No.63, Zhongzheng Rd., Yuchi Township, Nantou County 555, Taiwan (R.O.C.)
In the old days, there used to be two temples sitting by Sun Moon Lake, but in 1919, the Japanese colonizers decided to construct a hydropower project, which would increase the water level of the lake. Both temples were then relocated and eventually combined in one single temple named Wenwu Temple.
Established in 1938, Wenwu Temple has long been a center of faith among locals. After World War II, the government started to promote Sun Moon Lake as a prime tourist destination in central Taiwan, and Sun Moon Lake Wenwu Temple also underwent a series of renovations to accommodate more visitors. Converted into a Chinese palatial architecture, Wenwu Temple is divided into three different halls. The front halls enshrines the Civil God of Wealth (文財神), the God of Literature (文昌帝君) and more. Situated right in the center of the complex, the main hall venerates the God of War (關聖帝君) and General Yue (岳武穆王). Finally, the rear hall is also known as the Hall of Great Achievements (大成殿), dedicated to Confucius and four saints.
A pair of guardian lions can be found on each side of the plaza in front of the temple, but how to tell their sexes with their almost identical appearances? The superiority of left over right in neo-Confucian practice was all-pervasive in ancient China, even in today’s society. Therefore, the male lion sits on the left side of the door with a ball in his mouth, while the female lion is on the right and accompanied by a lion cub. Lions were first introduced to ancient China from India as tributes to the emperors, and the people at that time didn’t know much about these exotic creatures, which they believed to be spiritual and fond of fire. That explains why guardian lions are usually placed next to an incense burner. It is said that these lions also love to sit, so they can be widely seen sitting by the front gate of a temple as well, protecting the complex and bringing peace to the temple.

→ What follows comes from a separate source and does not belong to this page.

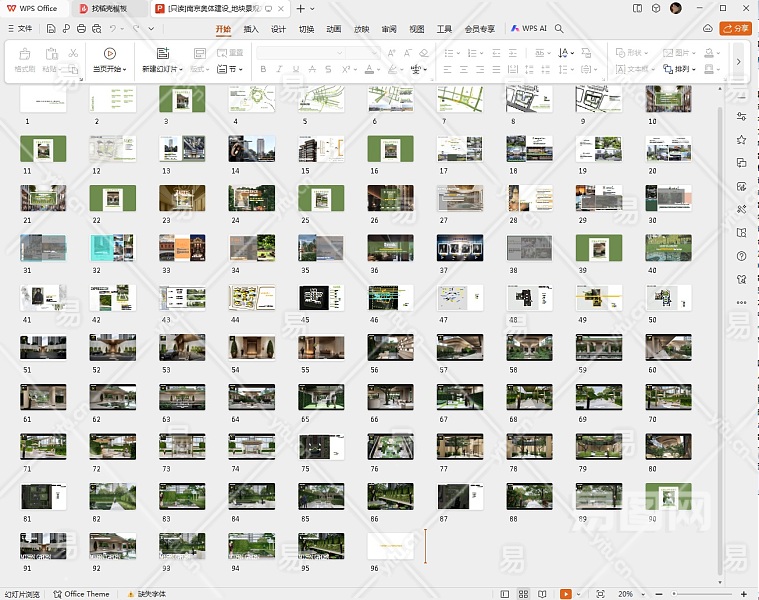Click the new slide icon in ribbon
The width and height of the screenshot is (759, 600).
[163, 53]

In the early years, those who would like to visit Sun Moon Lake Wenwu Temple had to paddle the boat to get to the other side of the lake and climb a long flight of steps to reach the temple. However, upon the completion of the scenic road that encircles Sun Moon Lake, there is no need to climb these steps anymore. Today, there are 366 steps in total and each of them symbolizes a birthday and is carved with the names of celebrities (and cartoon characters) who were born on that day. People started to put their amulets and charms by the steps that correspond to their birthdays as a blessing.

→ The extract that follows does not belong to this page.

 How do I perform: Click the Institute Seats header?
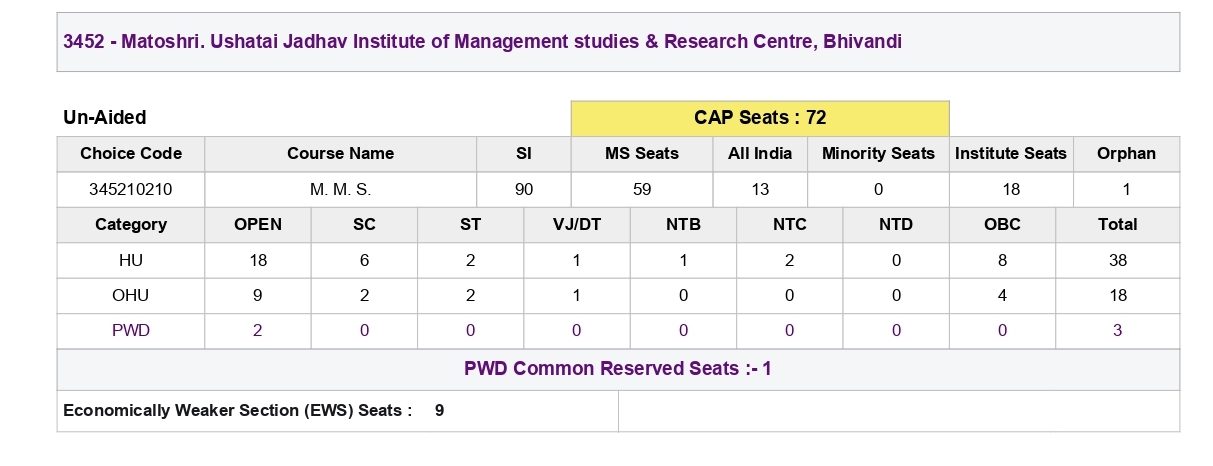click(x=1011, y=154)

Sitting on the mountaintop at an altitude of 954 meters, Cien Pagoda is 46 meters high, making it 1,000 meters above sea level and the most obvious landmark in Sun Moon Lake. Many visitors reach this highest point of Sun Moon Lake to admire a panoramic view of its surroundings. It is no doubt the best location to appreciate the sheer beauty of Sun Moon Lake, but Wenwu Temple is a great option as well. Climb that flight of stairs all the way to the top, where you will be treated to a marvelous view of the shimmering lake. The delicately carved fountain is another highlight of Wenwu Temple. Many visitors toss a coin into the fountain and make a wish, hoping one day it will come true.